The interchange matches up tasks with available workers: it has a queue of tasks, and it has a queue of process worker pool managers which are ready for work. so whenever a new task arrives from the user workflow process, or when a manager is ready for work, a match is made. there won’t always be available work or available workers so there are queues in the interchange.

the matching process so far has been fairly arbitrary but we have been doing some research on better ways to match workers and tasks. (TODO: what link here? if more stuff merged into Parsl, then the PR can be linkable. otherwise later on maybe a SuperComputing 2024 publication - but still unknown)

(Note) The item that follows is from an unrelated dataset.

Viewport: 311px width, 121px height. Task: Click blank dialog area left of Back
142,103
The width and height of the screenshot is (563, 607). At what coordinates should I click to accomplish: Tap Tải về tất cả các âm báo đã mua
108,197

so now, the interchange sends the task over one of those two zmq-over-TCP connections I talked about earlier… and we’re now on the worker node where we’re going to run the task.

The Process Worker Pool

Generally, a copy of the process worker pool runs on each worker node. (other configurations are possible) and consists of a few closely linked processes:

the manager process which interfaces to the interchange (this is why you’ll see a jumble of references to managers or worker pools in the code: the manager is the externally facing interface to the worker pool)

worker processes - each worker process is a worker. there are a bunch of configuration parameters and algorithms to decide how many workers to run - this happens near the start of the process worker pool process in the manager code. (TODO: link to worker pool code that calculates number of workers)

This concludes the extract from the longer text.